You can also relax the assumption of mean = variance with other GLM error distributions like the negative binomial.

It turns out that proper models of variance are crucial for getting the standard-errors right, and so crucial for detecting real effects over spurious ones.

Imagine if you used a Normal distribution and assumed equal variances. You might spuriously attribute differences between groups from high counts to some covariate, but the difference is actually just natural variation. Conversely, you might miss differences between groups with low counts, because a smaller difference at low counts should actually be statistically signficant.

The increased power we get to detect differences at low counts with a GLM over a regression happens because it is the multiple of the difference that matters with the log link, not the absolute (additive) difference.

My final point is to remember that coefficients from a model with a log link (and some other links too, like the logit) are multiplicative. This can be very useful when it comes to making sense of your results and may change the way you present your findings.

For instance, we used this key insight from a GLM to make a case that pollution from logging causes a 24 times decline in the abundance of a threatened fish species.

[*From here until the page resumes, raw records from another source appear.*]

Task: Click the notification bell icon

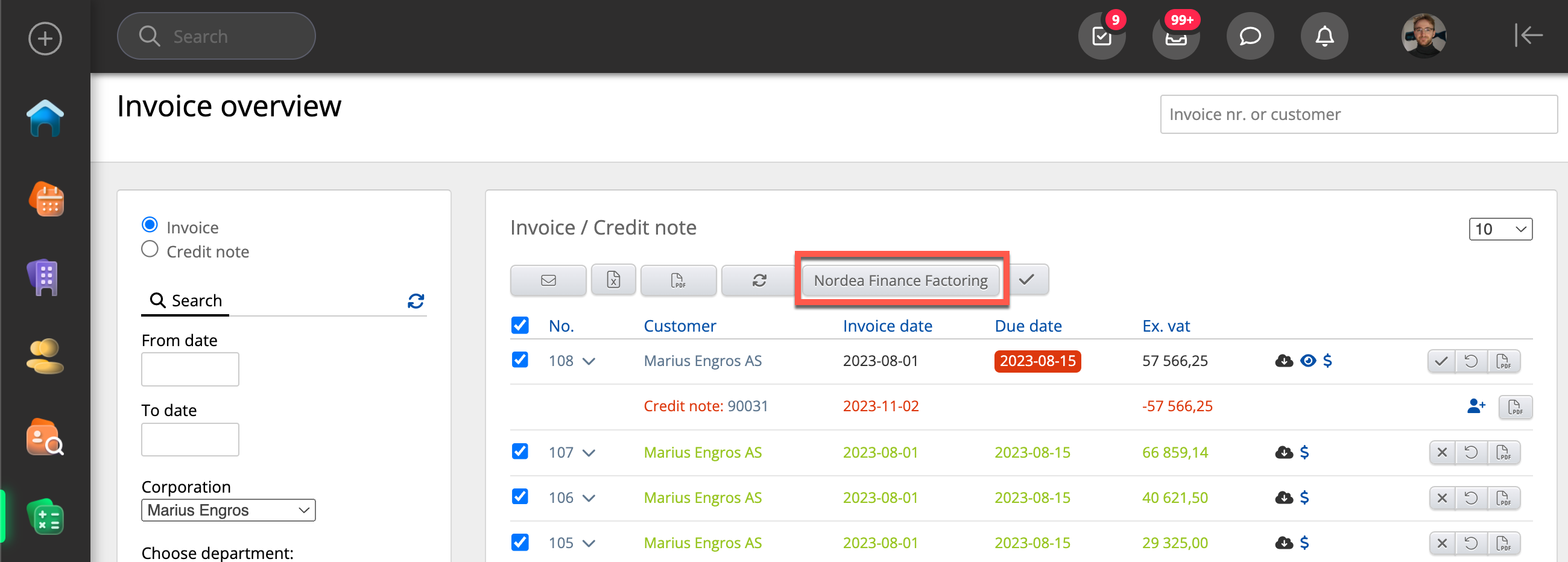Action: tap(1324, 37)
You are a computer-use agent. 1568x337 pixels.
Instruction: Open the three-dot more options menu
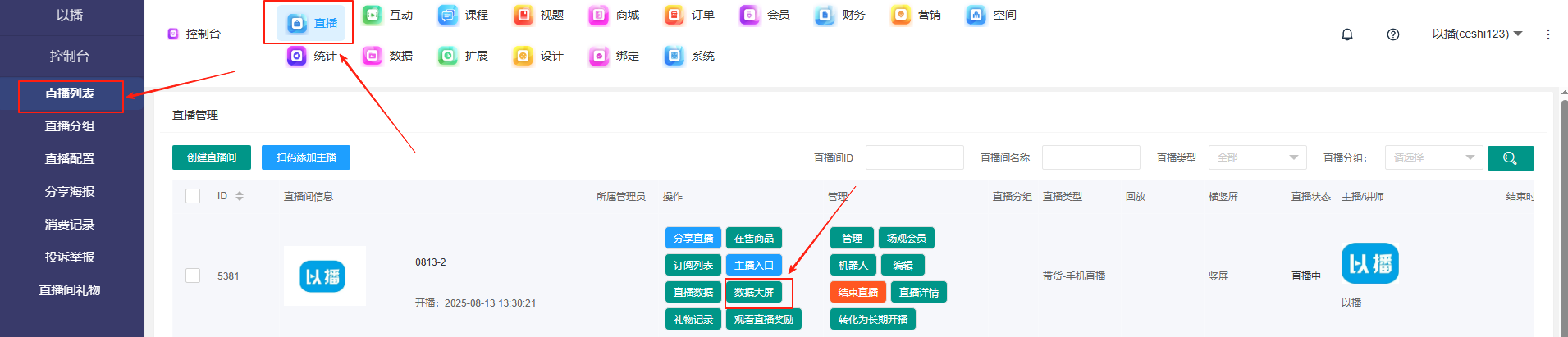click(x=1547, y=34)
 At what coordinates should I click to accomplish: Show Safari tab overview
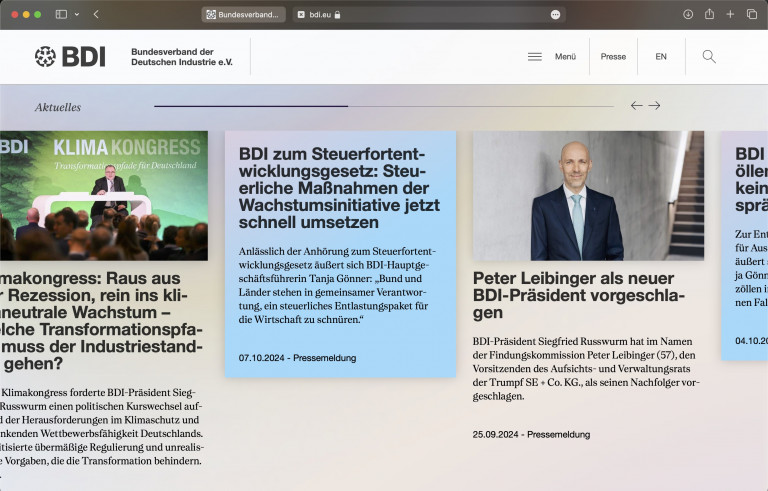752,15
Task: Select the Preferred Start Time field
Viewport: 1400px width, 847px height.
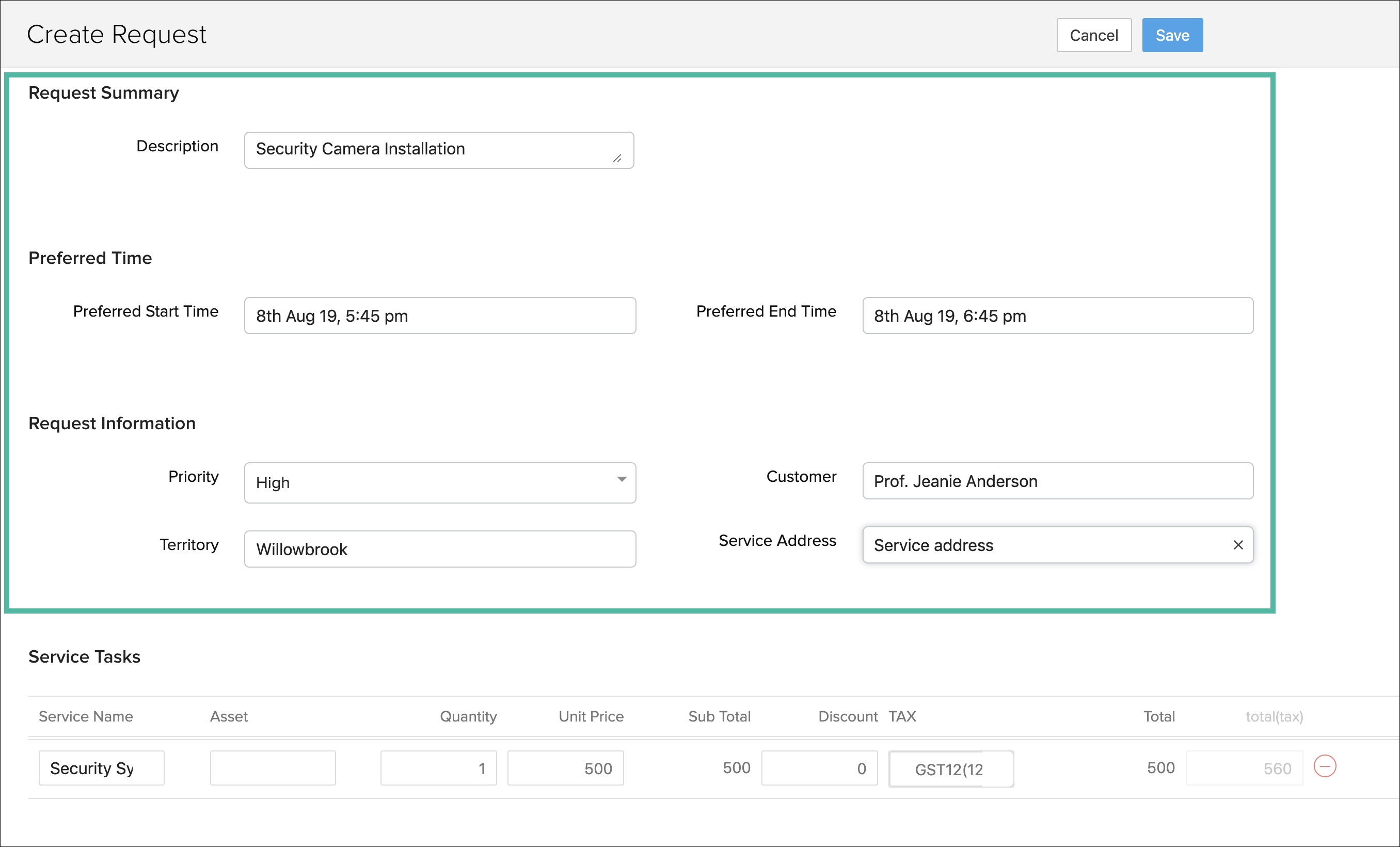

Before we considered using the GLM, we had actually presented the results in terms of a % change in fish abundance. But % are not as easy to generalize, because they depend on your baseline. Multiples do not.

Hope you found this post helpful, and as always you can get me on Twitter if you have comments or questions.

Try take the data we generated above and fit two GLMs (you will have to add a small number so you can log the zeros, not ideal but a common practice)

```yobsplus <- yobs_pois+0.1
model1 <- glm(yobsplus ~ x, family = gaussian(link = "log"))
model2 <- glm(log(yobsplus) ~ x, family = gaussian(link = "identity"))
```

In the first model we fitted a Gaussian (=Normal distributed errors) with a log link. In the second we fitted a Gaussian to log(y) with the identity link (which is no link).

Now compare the results. Notice that the estimate of the slope is quite different. Why is this?

The model with the log link is fitting the mean on the log scale, the Gaussian errors will be on the natural scale. So the residual (or error) variance will be constant for all mean values of y.

The model with the log of the data and identity link is fitting the mean and variance on the log scale. So if we retransform log(y) back to y, the variance will change with the mean.

So a log link isn’t the same as a log transformation. The transformation changes the raw data. The link function doesn’t touch the raw data, instead you can think of it as a transformation of the model for the mean of the raw data.